UNLABELLED: There is increasing evidence that obesity may damage the kidney in otherwise healthy individuals. Our study investigated the effect of childhood obesity on urinary albumin and beta-2-microglobulin excretion, and the association of these with obesity-related cardiovascular risk factors. Random morning spot urine samples were collected from clinically healthy obese (n = 86; median age 12.9 years, range 8.9-17.2 years; median weight 80.6 kg, range 46.1-136.8 kg; median body mass index 30.4 kg/m2, range 24.5-43.2 kg/m2) and normal weight children (n = 79; median age 13.5 years, range 10.7-14.9 years; median weight 51.0 kg, range 27.3-72.5 kg; median body mass index 18.2 kg/m2, range 13.2-23.9 kg/m2). The obese children were examined for the presence of common obesity-related cardiovascular risk factors including hyperinsulinaemia, impaired glucose tolerance (IGT), dyslipidaemia, hypercholesterolaemia, and hypertension. Obese children had a significantly higher urinary albumin/creatinine ratio (U-ACR) (median 11.7 mg/g, interquartile range 12.9 mg/g versus median 9.0 mg/g, interquartile range 5.1 mg/g; P = 0.003) and urinary beta-2-microglobulin/creatinine ratio (U-BMCR) (median 63.9 microg/g, interquartile range 34.7 microg/g versus median 34.6 microg/g, interquartile range 44.1 microg/g; P < 0.001) than normal weight children. Among the obese children, the U-ACR was associated with fasting hyperinsulinaemia, IGT, and hypercholesterolaemia (all P < 0.05), and significantly correlated with the fasting (r = 0.23, P < 0.05) and 2-h (r = 0.37, P < 0.001) plasma glucose levels measured during an oral glucose tolerance test. Obese children with no more than one of the features of the metabolic syndrome had significantly lower U-ACRs than obese children with two or more features (median 10.4 mg/g, interquartile range 5.8 mg/g versus median 15.3 mg/g, interquartile range 14.9 mg/g; P < 0.05).

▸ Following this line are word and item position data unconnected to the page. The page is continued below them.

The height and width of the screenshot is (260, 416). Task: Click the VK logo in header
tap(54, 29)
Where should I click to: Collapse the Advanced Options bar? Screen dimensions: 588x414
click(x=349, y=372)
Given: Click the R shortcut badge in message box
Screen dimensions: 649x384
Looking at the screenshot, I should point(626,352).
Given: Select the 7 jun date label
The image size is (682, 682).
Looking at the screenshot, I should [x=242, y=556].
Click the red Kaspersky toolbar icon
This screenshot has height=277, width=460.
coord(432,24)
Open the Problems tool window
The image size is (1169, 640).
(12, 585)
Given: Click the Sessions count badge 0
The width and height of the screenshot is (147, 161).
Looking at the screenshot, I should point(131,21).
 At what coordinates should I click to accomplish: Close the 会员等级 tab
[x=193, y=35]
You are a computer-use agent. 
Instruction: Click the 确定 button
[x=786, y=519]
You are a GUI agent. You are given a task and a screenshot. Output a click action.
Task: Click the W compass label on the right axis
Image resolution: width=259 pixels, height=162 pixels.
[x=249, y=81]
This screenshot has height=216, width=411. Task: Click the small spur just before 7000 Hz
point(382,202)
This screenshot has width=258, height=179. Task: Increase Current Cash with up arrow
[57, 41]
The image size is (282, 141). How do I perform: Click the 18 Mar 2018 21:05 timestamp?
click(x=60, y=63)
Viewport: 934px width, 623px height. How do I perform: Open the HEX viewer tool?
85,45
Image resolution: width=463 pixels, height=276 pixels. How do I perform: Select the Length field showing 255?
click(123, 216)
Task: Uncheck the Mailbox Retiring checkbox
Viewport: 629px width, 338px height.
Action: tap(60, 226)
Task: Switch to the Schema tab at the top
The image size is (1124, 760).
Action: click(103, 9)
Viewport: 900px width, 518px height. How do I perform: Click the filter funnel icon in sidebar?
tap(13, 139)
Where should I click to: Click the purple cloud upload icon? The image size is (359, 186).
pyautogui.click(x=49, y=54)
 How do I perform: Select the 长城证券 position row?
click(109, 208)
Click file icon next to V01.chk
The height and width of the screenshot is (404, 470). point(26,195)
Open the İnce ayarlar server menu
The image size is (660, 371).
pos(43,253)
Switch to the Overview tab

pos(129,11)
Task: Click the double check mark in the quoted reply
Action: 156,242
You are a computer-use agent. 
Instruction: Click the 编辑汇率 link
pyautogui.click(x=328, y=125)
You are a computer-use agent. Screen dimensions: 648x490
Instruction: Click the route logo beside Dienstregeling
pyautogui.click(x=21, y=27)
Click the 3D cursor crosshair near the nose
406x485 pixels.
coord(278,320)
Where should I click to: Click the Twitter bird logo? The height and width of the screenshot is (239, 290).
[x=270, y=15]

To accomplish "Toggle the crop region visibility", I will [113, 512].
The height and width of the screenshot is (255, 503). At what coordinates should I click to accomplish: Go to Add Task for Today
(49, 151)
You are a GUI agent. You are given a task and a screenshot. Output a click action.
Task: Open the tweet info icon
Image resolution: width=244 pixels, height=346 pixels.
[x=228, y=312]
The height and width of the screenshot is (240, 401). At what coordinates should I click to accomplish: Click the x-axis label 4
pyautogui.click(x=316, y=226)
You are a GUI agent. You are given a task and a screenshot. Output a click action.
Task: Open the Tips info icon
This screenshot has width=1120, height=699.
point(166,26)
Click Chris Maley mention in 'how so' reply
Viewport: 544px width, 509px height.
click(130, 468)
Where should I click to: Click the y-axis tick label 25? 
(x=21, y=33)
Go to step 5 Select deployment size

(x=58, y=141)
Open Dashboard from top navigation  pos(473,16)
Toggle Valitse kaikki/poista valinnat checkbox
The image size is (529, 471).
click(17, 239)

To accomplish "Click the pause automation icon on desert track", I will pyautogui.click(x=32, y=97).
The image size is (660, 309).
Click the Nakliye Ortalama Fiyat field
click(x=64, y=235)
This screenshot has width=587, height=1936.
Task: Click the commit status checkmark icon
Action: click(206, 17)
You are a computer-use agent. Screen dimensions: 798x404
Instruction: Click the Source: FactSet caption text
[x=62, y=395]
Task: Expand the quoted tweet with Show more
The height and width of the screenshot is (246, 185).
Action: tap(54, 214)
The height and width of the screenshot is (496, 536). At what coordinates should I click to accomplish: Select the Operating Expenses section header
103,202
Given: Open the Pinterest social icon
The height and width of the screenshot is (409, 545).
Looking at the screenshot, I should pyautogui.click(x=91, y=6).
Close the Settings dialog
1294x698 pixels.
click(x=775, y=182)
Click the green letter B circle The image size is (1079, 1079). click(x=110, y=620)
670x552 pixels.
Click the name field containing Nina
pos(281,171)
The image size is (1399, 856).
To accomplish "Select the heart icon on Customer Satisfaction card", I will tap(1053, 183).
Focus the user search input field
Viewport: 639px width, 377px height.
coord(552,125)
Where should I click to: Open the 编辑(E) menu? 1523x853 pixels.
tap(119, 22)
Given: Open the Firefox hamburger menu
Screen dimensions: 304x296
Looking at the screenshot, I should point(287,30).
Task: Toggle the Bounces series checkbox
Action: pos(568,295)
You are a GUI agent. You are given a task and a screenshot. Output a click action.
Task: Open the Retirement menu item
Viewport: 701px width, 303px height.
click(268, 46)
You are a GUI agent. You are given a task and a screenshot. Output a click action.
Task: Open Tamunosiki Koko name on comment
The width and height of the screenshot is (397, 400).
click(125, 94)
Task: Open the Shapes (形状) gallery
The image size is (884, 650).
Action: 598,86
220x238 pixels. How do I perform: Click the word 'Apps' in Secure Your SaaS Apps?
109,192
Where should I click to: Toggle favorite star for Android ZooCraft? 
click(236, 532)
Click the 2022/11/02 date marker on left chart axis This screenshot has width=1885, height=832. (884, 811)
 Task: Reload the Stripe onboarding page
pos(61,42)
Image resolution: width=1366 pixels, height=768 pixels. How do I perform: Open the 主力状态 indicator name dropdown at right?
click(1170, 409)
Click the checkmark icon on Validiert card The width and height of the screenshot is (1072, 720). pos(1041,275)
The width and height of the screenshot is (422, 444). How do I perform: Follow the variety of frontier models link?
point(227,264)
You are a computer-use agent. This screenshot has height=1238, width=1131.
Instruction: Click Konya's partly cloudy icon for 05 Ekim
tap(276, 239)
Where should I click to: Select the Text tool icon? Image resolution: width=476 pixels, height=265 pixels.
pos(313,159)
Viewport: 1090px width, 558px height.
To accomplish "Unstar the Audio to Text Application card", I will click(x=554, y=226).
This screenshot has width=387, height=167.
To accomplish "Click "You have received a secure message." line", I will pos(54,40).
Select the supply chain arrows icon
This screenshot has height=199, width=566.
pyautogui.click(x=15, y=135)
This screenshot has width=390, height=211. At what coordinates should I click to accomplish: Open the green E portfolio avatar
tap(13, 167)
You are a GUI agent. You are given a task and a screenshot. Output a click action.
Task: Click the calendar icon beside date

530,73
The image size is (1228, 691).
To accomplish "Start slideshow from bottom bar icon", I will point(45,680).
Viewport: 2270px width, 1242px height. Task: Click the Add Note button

CONCLUSION: According to our results, clinically healthy obese children have a higher degree of albuminuria and beta-2-microglobulinuria than normal weight children, indicating early renal glomerular and tubular dysfunction as a consequence of childhood obesity. The urinary albumin/creatinine ratio in the obese children was associated with certain metabolic derangements linked to obesity, and also with the clustering of features of the metabolic syndrome.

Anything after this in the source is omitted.